For years afterward, it felt as if I was dying every day. Even now, not a single day passes without thoughts of my babies—my beautiful, precious children I never got to meet. I never held them. I never smelled the sweet, heavenly scent of their breath. I never heard their first cries in the night or felt them nurse at my breast. I never looked into their eyes with wonder. I never had the chance to kiss their boo-boos, or hold them when they were scared, or teaching them how to be still and listen. I never watched them run and laugh, scramble eggs in the kitchen, or cuddle close while we dreamed upon the clouds and stars. I missed every sacred moment meant for us. And in missing them, part of my own becoming was lost.
These two choices are the only ones I would undo if I could. Above every hardship, every mistake, they cut the deepest.
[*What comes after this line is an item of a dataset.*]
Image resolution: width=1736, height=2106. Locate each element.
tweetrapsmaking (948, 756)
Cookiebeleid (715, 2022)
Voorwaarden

Even today, my heart remains tender toward those moments. Tears still come unbidden as I imagine who my children might be now. A sigh escapes, tears fall onto my lap. I see the depravity of what I did. I now understand that in aborting my children, I spiritually signed a blood covenant with a demon god that feeds on the blood of the innocent. This truth is heavy, but it must be spoken. It is a matter of life and death.
To any woman reading this who is considering abortion: I have walked this path before you. I implore you—please do not go through with it. Stop. Breathe. Pause long enough to see there are other options. There are agencies and families who long for your child more than words can say. You can even reach out to me. Just please, choose life. Give this precious soul inside you the chance to breathe, to laugh, and to soar into the destiny for which they were created.
You are loved beyond what you can fathom. Though the Father desired life for that child, when you turn to Him in true repentance, you are forgiven. The blood of Jesus covers it completely. Your sin is cast into the Sea of Forgetfulness, and The Father remembers it no more. The shame may threaten to strangle you at first, but do not remain there. Come before Him as His forgiveness rushes toward you with fervor and unwavering love.
Call upon the Father of Lights—Yahweh, Call upon Jesus... The One who formed you and your baby before the earth was ever a thought, Psalm 139. He is mercy. He is grace. He is redemption. Do not listen to the condemning voices or the cheers for death. The Father is not waiting to condemn you—He longs to wrap you in His love. He has a plan and purpose for you and your baby.
Please… choose life, just as life was chosen for you.